- [Problem to work on] Retype the entries word for word, from their first line through the line containing "Action: tap(356, 83)", including both ends. Leave the pictures out.

- [Supplied information]
++++++++++++++++++++

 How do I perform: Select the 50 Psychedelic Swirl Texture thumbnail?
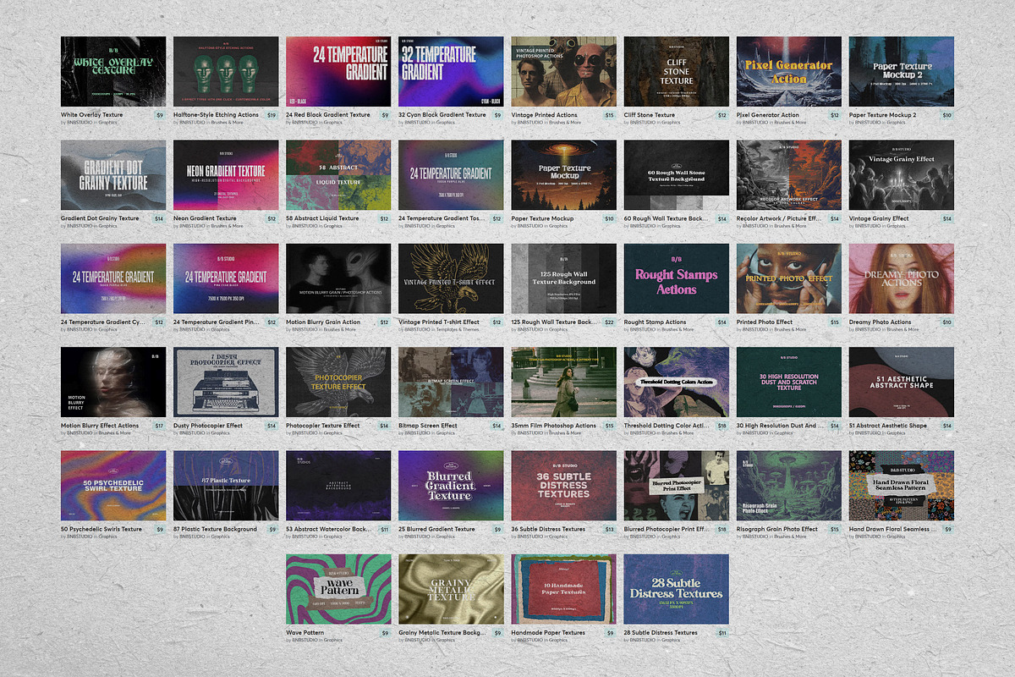pos(113,485)
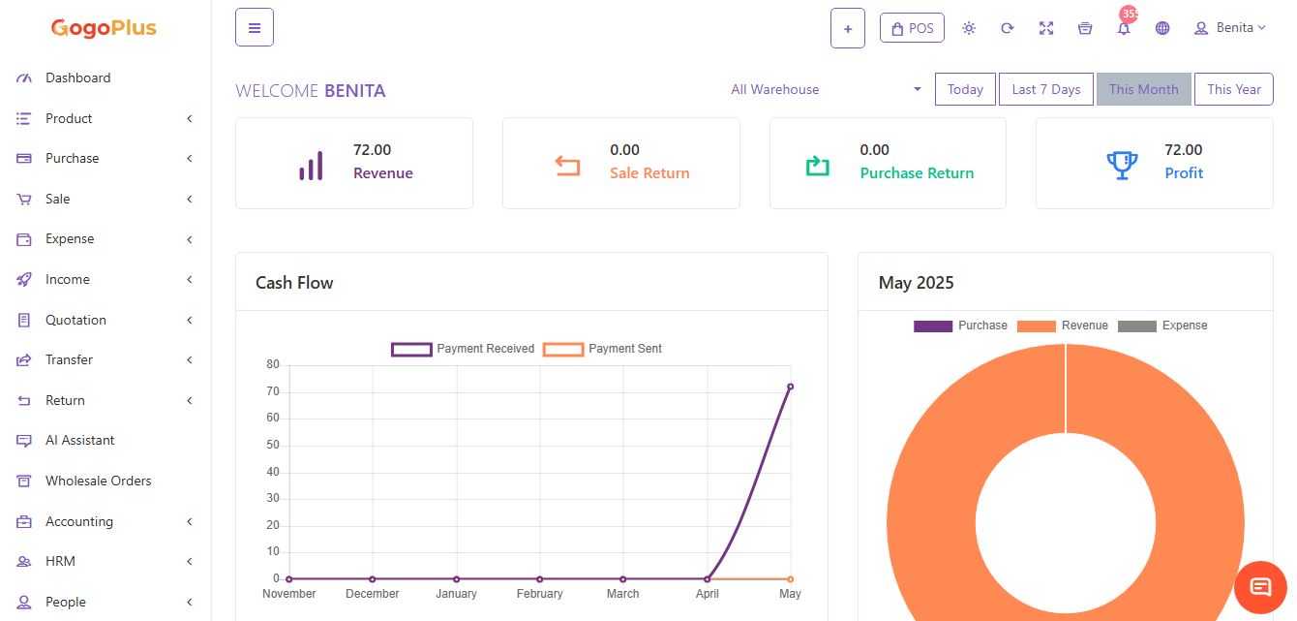Viewport: 1297px width, 621px height.
Task: Click the Revenue color swatch in legend
Action: click(1036, 326)
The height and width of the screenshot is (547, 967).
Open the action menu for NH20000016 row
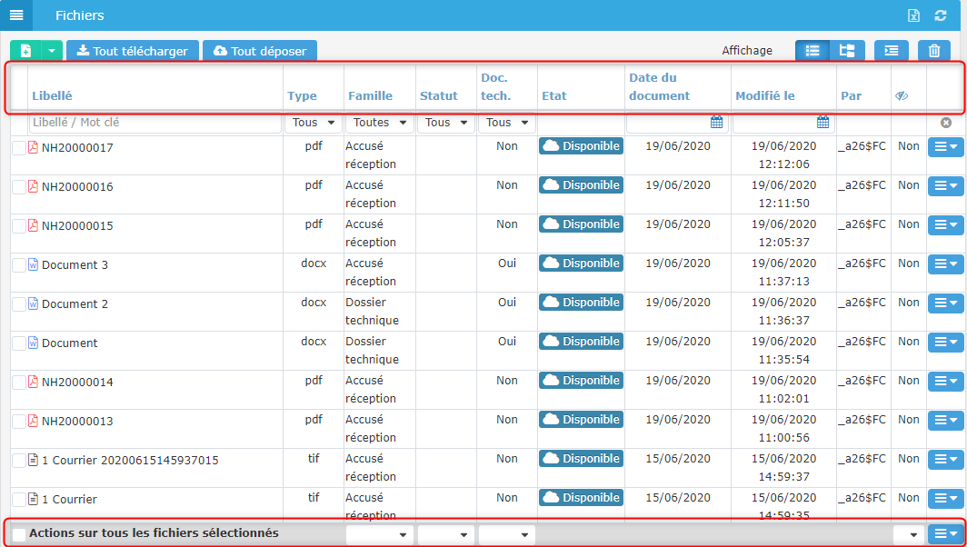coord(945,187)
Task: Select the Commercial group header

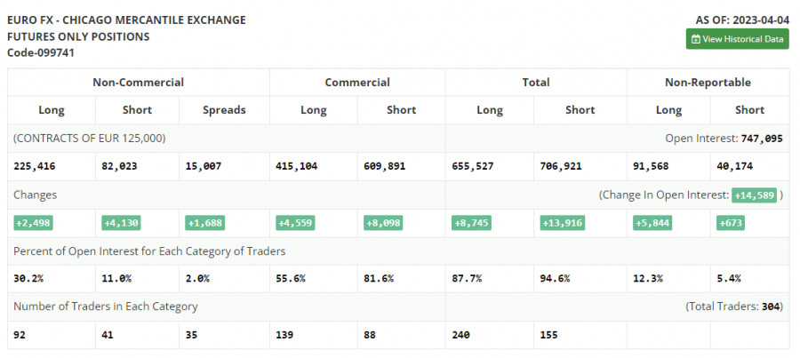Action: tap(356, 83)
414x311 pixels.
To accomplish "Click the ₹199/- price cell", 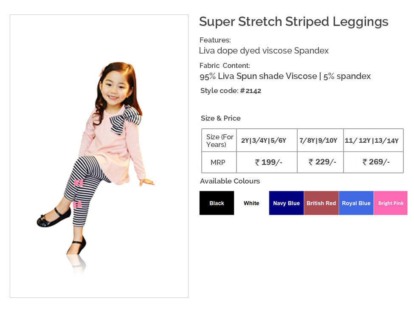I will pos(267,162).
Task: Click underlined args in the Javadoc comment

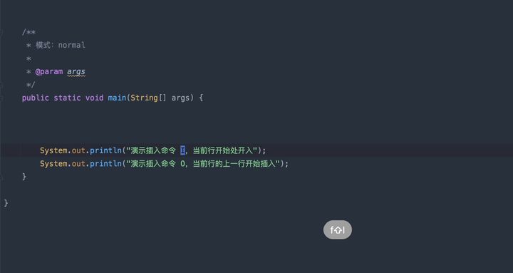Action: 76,72
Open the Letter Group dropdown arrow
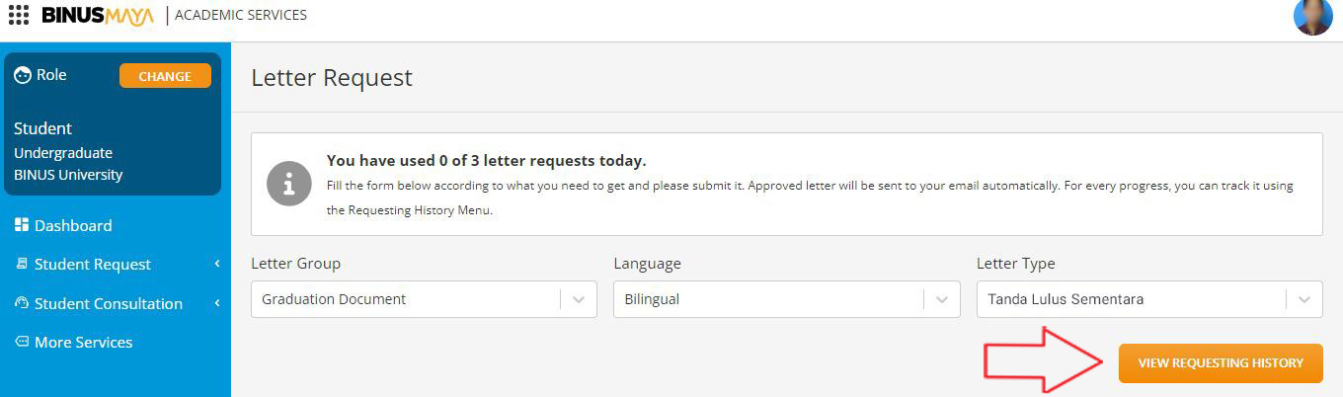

++++++++++++++++++++

- [Written solution]
 How do I perform: Select the 50 Psychedelic Swirl Texture thumbnail?
pos(113,485)
Viewport: 1297px width, 621px height.
Task: Click the Revenue color swatch in legend
Action: click(1036, 326)
The height and width of the screenshot is (547, 967).
Open the action menu for NH20000016 row
coord(945,187)
Task: Select the Commercial group header

Action: tap(356, 83)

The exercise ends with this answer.